__What you have to do__
The string "agent" appears in some lines of the entries that follow; copy each such line.

▼

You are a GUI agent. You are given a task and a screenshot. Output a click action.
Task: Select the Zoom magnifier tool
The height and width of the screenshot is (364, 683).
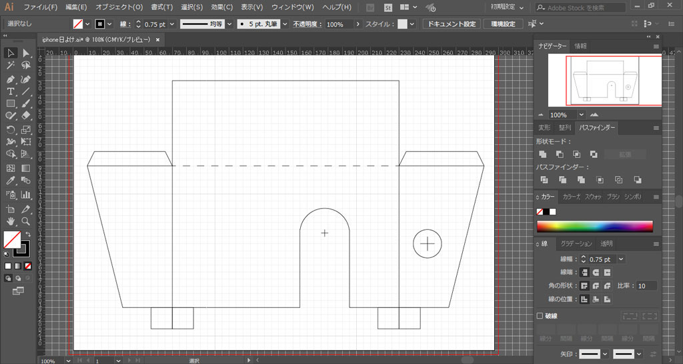tap(26, 221)
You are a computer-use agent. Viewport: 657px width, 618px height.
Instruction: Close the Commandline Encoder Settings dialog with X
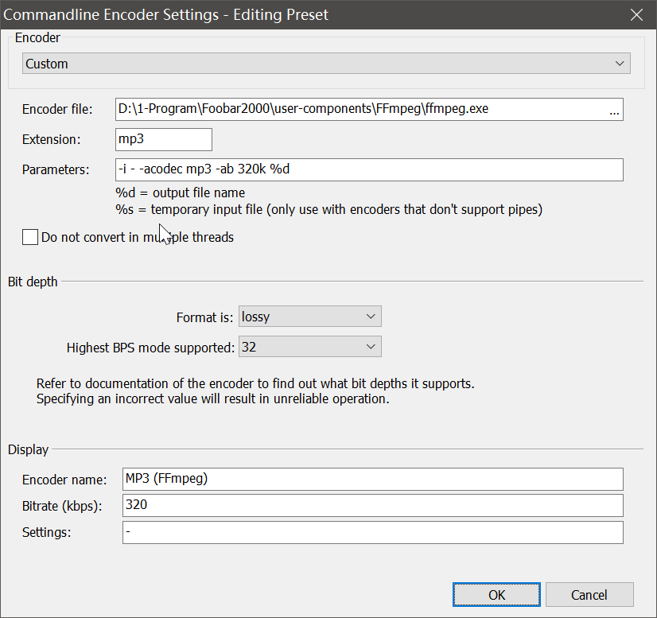[x=636, y=14]
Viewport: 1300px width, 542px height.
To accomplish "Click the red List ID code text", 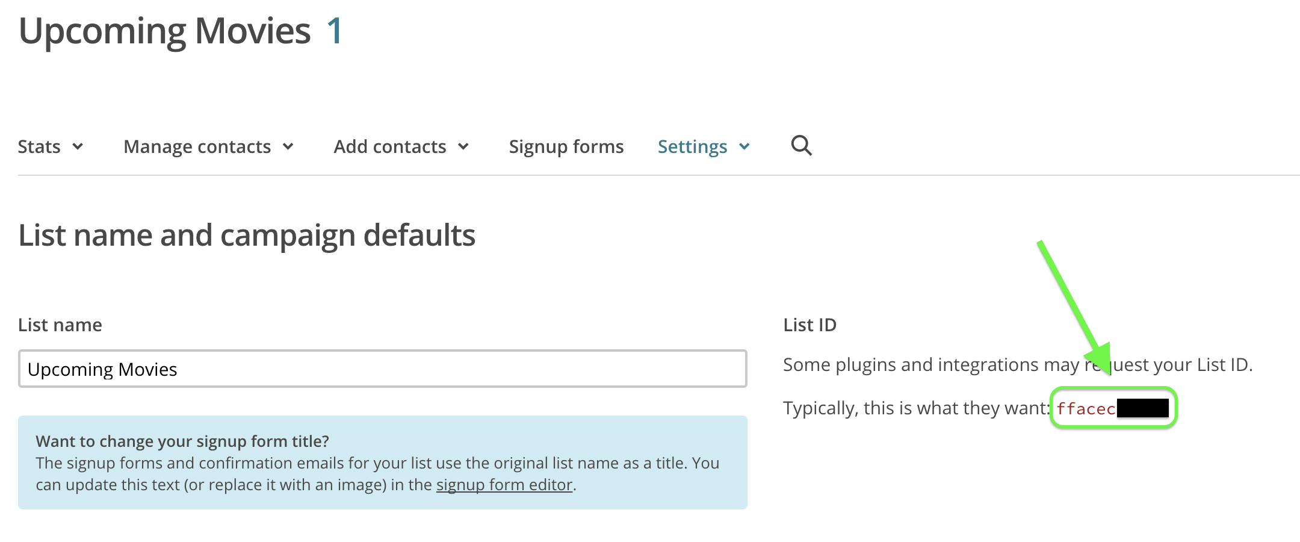I will (x=1086, y=409).
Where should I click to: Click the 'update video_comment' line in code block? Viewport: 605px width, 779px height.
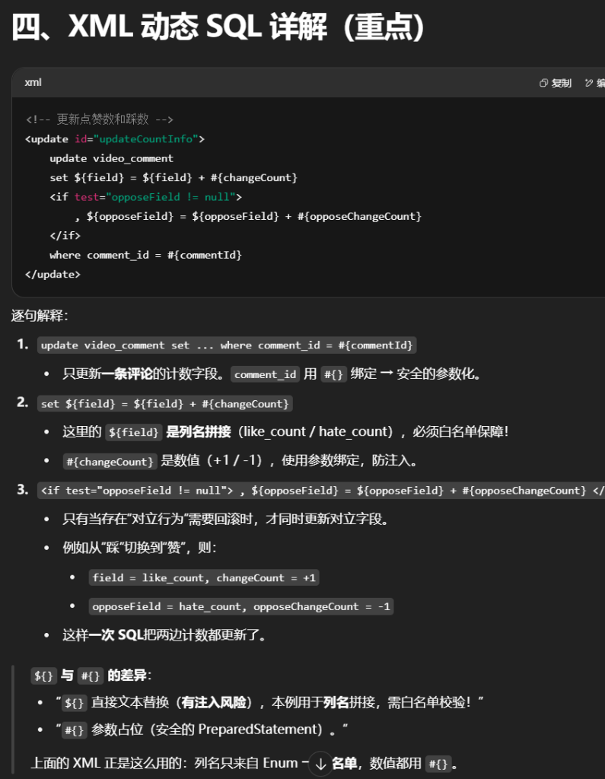(111, 158)
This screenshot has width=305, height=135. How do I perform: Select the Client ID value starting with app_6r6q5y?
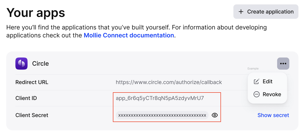pos(160,98)
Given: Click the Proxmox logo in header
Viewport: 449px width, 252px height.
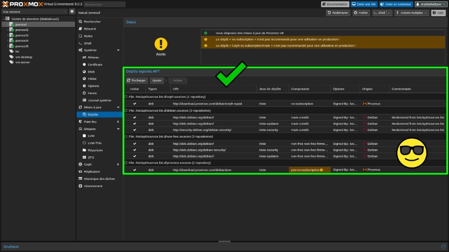Looking at the screenshot, I should [22, 4].
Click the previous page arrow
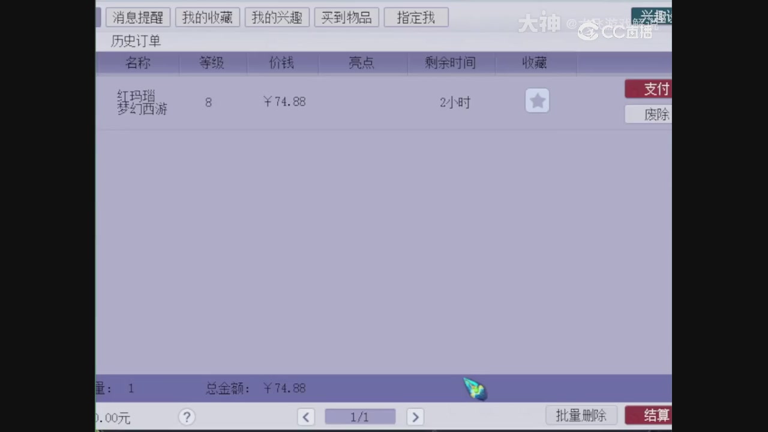 306,416
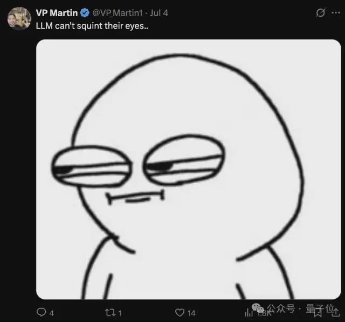This screenshot has height=322, width=345.
Task: Open the squinting cartoon meme image
Action: tap(189, 170)
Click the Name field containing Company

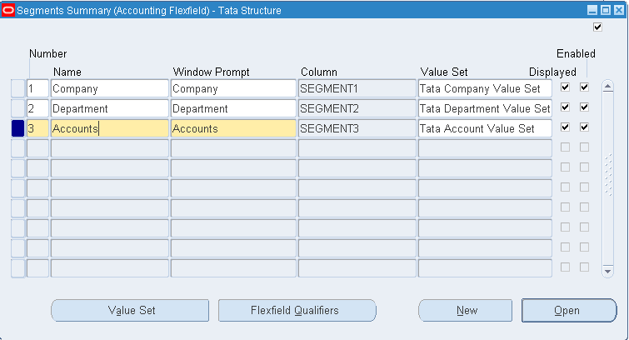pos(109,88)
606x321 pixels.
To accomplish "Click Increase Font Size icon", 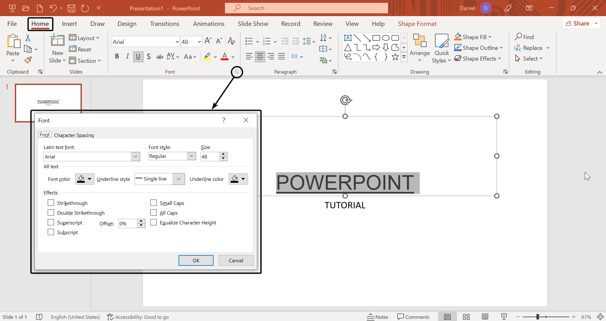I will [208, 41].
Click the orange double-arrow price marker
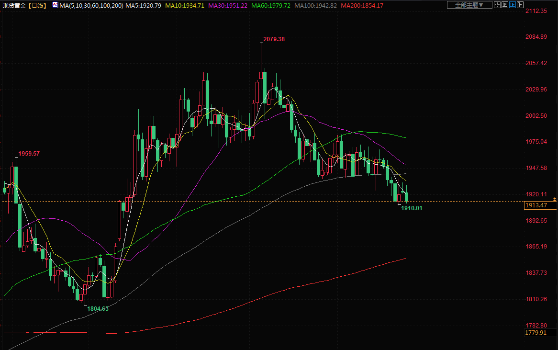The image size is (558, 350). coord(554,199)
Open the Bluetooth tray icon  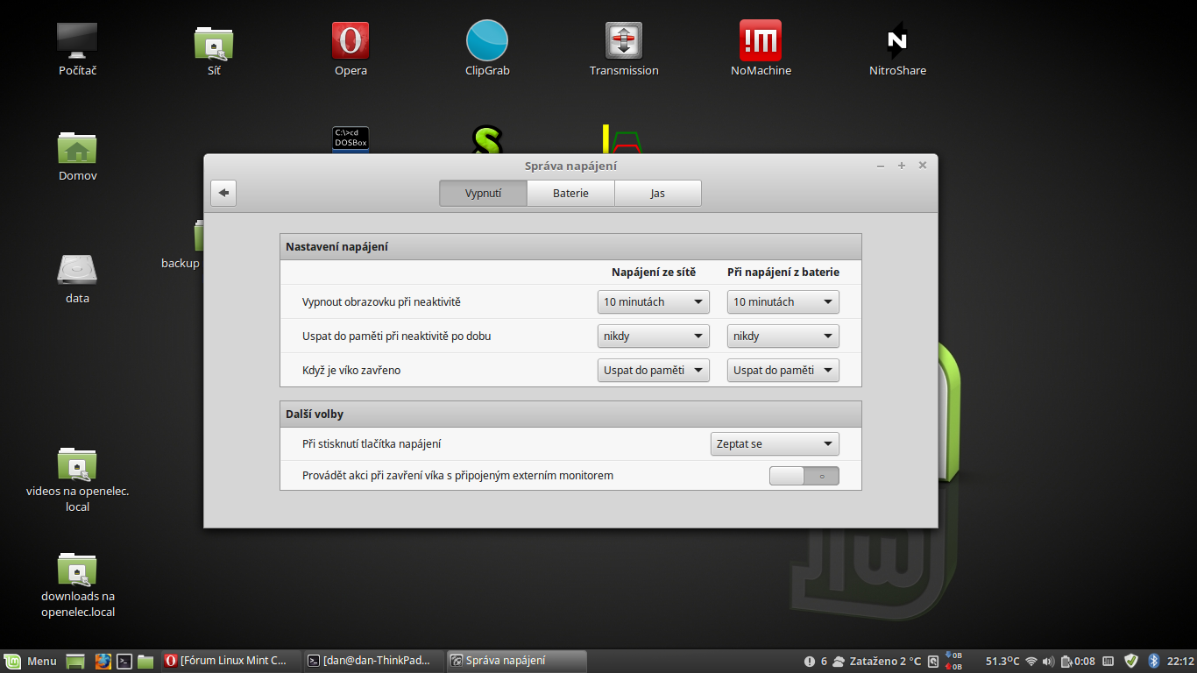point(1154,661)
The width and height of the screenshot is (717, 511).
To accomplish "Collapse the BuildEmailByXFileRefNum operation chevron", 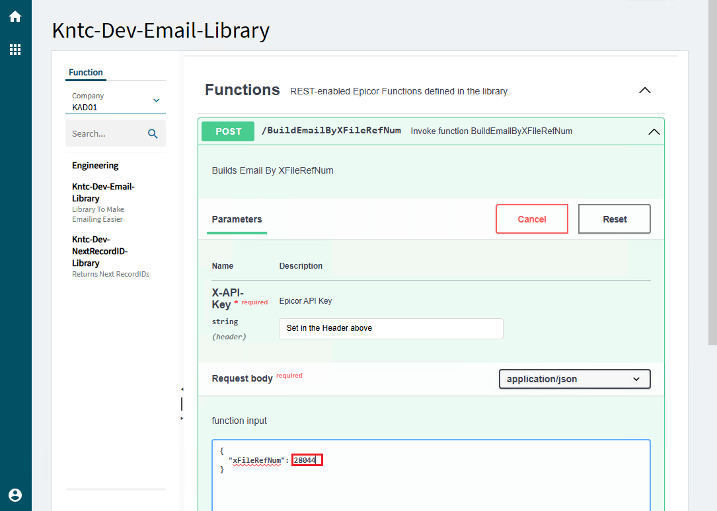I will click(x=654, y=131).
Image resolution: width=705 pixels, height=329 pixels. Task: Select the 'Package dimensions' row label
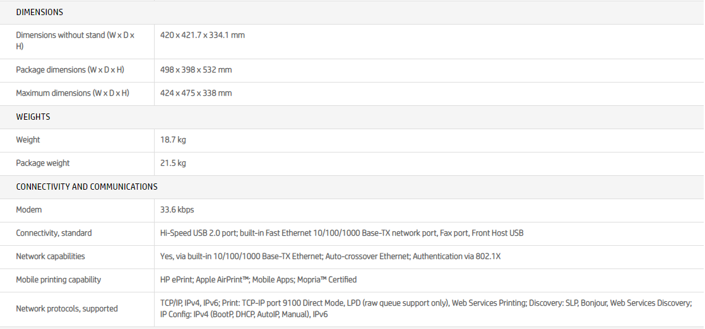click(x=69, y=70)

▲

__Task answer__
You are a GUI agent. You are given a task and a screenshot. Output a click action.
You are a computer-use agent. Viewport: 657px width, 618px height.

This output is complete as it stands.